Aujourd’hui, la multiplication de recours à l’encontre des agriculteurs témoignent de la volonté d’une poignée d’intolérants d’aseptiser la campagne et de la mettre sous Cellophane. C’est inadmissible ! Nous, sénateurs, sommes engagés depuis longtemps pour rassurer et conforter nos agriculteurs dans l’exercice de leurs activités. Après cinq années d’inertie et de la laxisme face aux agressions subies par nos agriculteurs, nous attendons du président de la République et de son nouveau ministre de l’Agriculture le même engagement, non au travers de belles paroles mais par des actes.

Être agriculteur est un métier difficile mais peut-être aussi l’un des plus beaux et des plus essentiels à la vie humaine puisqu’il touche à notre alimentation, donc aussi à notre santé. Nous nourrir est leur métier, les protéger est notre devoir !

Christine Bonfanti-Dossat est sénatrice du Lot-et-Garonne, Laurent Duplomb sénateur de Haute-Loire.

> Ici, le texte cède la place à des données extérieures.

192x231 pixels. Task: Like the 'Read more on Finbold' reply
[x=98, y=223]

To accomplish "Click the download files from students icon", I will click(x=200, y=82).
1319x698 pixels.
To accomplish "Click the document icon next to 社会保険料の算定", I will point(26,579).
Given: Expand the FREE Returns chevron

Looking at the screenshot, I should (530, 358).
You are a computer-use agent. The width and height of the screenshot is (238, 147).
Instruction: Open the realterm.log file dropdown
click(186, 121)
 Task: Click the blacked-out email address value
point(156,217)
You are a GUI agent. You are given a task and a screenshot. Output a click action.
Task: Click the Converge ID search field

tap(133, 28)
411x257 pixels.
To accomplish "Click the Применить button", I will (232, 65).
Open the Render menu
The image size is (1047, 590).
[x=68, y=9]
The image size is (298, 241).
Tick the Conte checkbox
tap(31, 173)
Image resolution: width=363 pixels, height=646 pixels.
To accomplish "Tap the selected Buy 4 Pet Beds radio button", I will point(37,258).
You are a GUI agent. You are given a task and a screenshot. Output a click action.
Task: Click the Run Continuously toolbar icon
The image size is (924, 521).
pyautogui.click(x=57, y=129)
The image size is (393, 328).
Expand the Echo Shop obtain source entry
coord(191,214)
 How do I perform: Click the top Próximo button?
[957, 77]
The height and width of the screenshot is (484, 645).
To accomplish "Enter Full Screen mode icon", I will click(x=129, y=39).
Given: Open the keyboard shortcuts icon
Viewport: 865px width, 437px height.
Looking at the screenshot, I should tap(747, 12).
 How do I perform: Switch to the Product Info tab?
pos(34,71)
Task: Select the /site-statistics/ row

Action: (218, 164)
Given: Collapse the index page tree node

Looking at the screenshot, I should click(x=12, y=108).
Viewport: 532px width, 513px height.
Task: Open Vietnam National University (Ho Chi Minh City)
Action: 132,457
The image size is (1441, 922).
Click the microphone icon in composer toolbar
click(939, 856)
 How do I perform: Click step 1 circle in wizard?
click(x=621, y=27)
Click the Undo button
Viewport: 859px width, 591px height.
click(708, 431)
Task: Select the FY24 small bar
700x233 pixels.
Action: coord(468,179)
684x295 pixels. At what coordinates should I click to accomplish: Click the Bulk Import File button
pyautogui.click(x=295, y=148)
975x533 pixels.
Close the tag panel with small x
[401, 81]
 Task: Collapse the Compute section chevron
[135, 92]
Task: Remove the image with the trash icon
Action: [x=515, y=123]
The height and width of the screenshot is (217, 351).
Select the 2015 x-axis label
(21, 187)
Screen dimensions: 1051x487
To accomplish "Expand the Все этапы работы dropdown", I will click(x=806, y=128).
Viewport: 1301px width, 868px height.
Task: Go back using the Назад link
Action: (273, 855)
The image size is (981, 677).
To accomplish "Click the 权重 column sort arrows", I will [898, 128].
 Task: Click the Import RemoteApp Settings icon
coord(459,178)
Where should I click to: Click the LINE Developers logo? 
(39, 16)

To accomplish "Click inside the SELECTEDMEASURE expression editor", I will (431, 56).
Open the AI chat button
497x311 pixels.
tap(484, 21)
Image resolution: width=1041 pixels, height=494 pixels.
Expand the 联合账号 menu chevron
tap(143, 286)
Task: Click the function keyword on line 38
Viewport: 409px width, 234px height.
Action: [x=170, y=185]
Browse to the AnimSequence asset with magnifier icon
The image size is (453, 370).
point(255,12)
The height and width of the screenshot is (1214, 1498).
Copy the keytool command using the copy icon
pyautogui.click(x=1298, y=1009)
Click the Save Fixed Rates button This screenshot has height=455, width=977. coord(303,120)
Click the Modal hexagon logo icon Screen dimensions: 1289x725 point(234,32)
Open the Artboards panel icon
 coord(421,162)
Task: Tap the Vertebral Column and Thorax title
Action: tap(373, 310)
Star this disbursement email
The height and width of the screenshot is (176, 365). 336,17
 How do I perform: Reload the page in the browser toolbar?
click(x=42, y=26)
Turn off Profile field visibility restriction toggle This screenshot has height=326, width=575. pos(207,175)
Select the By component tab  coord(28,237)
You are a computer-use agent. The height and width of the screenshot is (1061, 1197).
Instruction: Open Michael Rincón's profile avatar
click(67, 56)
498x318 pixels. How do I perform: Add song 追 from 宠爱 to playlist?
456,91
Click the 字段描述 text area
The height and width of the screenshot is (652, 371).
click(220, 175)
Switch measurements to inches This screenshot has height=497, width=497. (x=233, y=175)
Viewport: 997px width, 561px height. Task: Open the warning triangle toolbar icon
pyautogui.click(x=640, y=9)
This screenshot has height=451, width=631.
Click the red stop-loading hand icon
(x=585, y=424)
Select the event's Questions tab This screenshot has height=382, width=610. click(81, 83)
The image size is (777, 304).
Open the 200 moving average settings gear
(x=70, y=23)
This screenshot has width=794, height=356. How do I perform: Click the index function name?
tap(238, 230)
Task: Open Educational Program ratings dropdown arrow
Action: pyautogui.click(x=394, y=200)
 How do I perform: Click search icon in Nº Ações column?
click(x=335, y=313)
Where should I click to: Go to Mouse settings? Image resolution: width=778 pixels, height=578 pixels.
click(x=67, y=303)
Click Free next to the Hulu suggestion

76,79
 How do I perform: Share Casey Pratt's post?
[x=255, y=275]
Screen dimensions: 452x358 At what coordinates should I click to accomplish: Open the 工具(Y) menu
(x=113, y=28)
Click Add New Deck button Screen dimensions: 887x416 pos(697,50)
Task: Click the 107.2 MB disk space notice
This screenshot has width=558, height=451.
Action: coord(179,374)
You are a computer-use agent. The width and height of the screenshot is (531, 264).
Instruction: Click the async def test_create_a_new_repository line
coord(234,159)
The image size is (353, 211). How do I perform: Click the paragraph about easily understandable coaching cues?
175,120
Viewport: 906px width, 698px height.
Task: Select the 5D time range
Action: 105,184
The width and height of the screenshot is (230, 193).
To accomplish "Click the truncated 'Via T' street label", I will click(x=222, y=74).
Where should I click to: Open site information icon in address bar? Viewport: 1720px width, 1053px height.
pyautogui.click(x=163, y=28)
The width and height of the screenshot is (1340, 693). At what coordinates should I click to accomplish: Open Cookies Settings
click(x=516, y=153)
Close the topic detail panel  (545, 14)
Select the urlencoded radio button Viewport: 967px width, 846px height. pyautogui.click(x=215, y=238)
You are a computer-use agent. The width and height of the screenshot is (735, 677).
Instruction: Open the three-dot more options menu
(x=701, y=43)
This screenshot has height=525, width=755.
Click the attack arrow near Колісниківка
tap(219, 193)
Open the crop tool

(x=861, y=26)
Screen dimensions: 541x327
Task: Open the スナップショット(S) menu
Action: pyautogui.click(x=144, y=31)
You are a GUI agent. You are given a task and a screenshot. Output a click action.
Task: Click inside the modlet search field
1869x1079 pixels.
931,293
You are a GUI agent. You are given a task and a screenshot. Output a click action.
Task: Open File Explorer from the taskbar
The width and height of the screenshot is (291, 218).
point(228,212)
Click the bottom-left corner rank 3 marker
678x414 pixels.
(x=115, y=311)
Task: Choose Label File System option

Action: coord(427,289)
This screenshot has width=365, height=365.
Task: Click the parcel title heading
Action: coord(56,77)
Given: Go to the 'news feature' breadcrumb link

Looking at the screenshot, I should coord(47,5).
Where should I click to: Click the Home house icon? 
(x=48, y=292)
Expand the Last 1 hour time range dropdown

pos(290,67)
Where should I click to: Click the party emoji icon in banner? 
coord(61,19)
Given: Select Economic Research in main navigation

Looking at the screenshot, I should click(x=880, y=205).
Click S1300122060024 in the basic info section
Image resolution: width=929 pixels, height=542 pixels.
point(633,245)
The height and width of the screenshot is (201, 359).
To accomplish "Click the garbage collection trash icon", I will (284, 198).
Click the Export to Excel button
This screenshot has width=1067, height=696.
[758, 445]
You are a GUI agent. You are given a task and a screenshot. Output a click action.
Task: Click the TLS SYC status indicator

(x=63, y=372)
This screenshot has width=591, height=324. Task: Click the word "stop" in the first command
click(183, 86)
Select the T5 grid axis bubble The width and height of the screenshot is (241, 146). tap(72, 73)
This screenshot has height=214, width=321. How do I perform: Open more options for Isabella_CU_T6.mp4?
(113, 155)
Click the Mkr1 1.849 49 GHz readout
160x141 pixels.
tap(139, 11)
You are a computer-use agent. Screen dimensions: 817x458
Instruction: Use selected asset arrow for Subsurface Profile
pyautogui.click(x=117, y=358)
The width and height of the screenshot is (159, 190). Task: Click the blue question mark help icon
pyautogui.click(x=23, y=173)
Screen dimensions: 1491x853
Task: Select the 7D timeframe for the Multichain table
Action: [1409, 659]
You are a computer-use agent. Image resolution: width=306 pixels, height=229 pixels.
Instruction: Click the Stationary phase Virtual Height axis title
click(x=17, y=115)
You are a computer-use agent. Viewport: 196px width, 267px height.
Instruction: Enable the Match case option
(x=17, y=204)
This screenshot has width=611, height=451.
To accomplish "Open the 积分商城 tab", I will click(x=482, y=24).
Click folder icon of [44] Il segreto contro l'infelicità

Cette tribune est également signée par les sénateurs Henri Leroy, Valérie Boyer, Gilbert Bouchet, Claudine Thomas, Jean-Pierre Vogel, Laurence Muller-Bronn, Olivier Paccaud, Sylviane Noel, Jérôme Bascher, Christian Klinger, Toine Bourrat, Martine Berthet, Joëlle Garriaud-Maylam, Viviane Malet, Laurent Burgoa, Etienne Blanc, Daniel Laurent, Sylvie Goy-Chavent, Pascale Gruny, Bruno Retailleau, Brigitte Micouleau, Pierre Cuypers, Anne Chain-Larché, Marta de Cidrac, Kristina Pluchet, Béatrice Gosselin, Alain Houpert, Brigitte Lherbier, Alexandra Borchio-Fontimp, Sébastien Meurant, Alain Joyandet, Bernard Fournier, Jean-Claude Anglars, Antoine Lefèvre, Gilbert Favreau, Laurence Garnier, Christophe-André Frassa, Fabien Genet, Alain Chatillon, Yves Bouloux, Florence Lassarade et Bruno Belin.